Peut-être qu’aucune autre entreprise n’a plus à gagner dans un avenir immédiat de l’échec de l’hydroxychloroquine que Gilead.

Journaux médicaux

Les revues médicales sont de plus en plus devenues des machines de marketing pour les grandes sociétés pharmaceutiques. Cela a été ouvertement déclaré par les rédacteurs des revues médicales les plus influentes. 

En 2003, Richard Horton, rédacteur en chef de The Lancet écrivait :

«Le climat des affaires pour la plupart des revues médicales modernes, que ce soit dans le secteur à but lucratif ou non lucratif, est fortement pro-pharmaceutique… Dans cet environnement, Je sais qu’il peut être difficile pour les rédacteurs en chef de soulever des questions sur l’éthique et les tactiques de marketing des sociétés pharmaceutiques …

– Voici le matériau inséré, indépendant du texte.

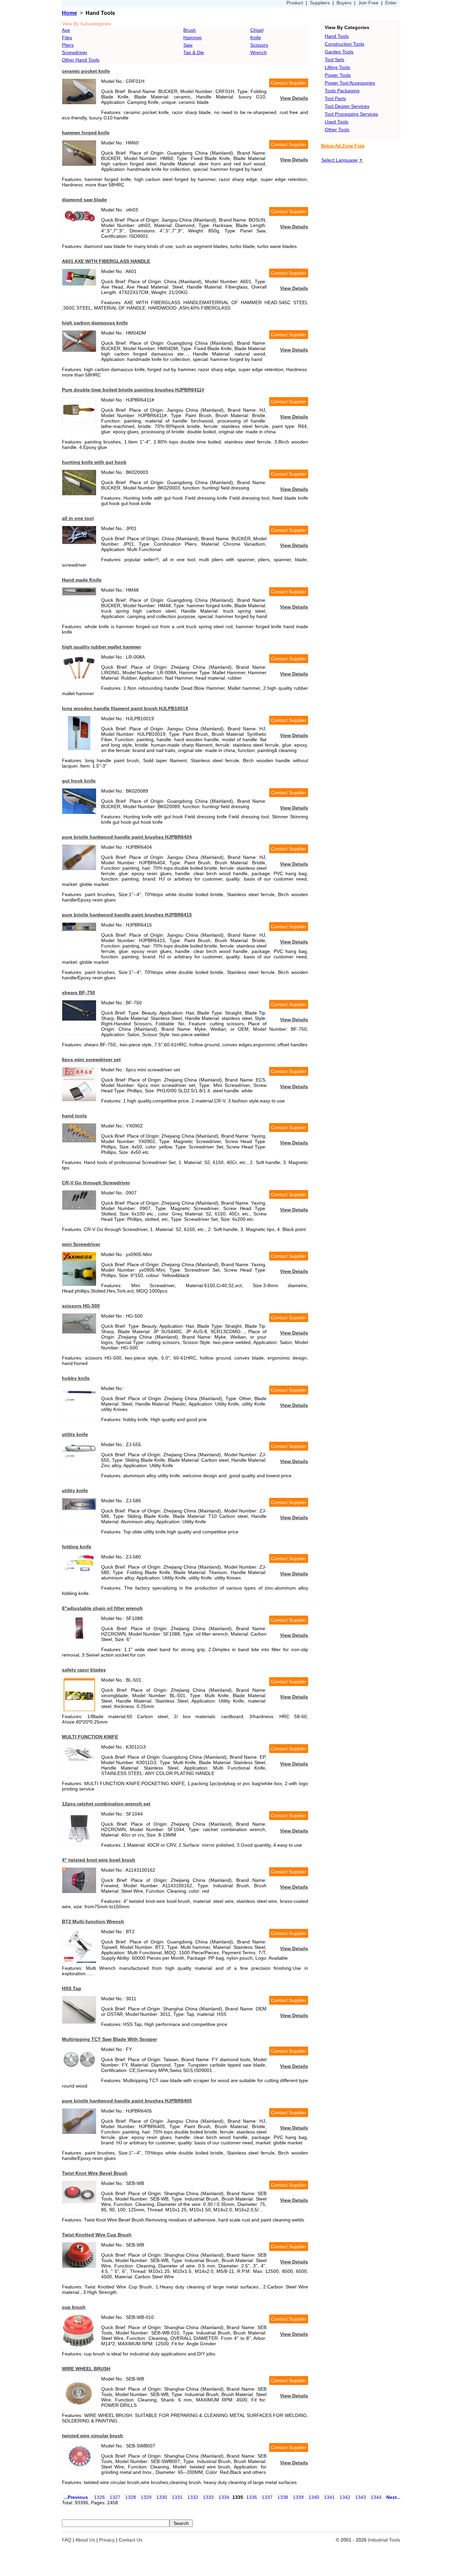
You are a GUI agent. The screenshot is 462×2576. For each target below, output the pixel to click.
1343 (360, 2497)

 » [8] L’année suivante, Horton a de nouveau déploré l’influence des grandes sociétés pharmaceutiques en déclarant :

 » Les revues scientifiques se sont transformées en opérations de blanchiment d’informations pour l’industrie pharmaceutique. » [9] 

De même, Marcia Angell, ancienne rédactrice en chef duNew England Journal of Medicine , a critiqué l’industrie dans son livre The Truth About the Drug Companies en disant :

«Maintenant principalement une machine de marketing pour vendre des médicaments dont les avantages sont douteux, cette industrie utilise sa richesse et son pouvoir pour coopter toutes les institutions qui croisent favorablement son chemin, y compris le Congrès américain, la Food and Drug Administration, les centres médicaux universitaires et la profession médicale elle-même.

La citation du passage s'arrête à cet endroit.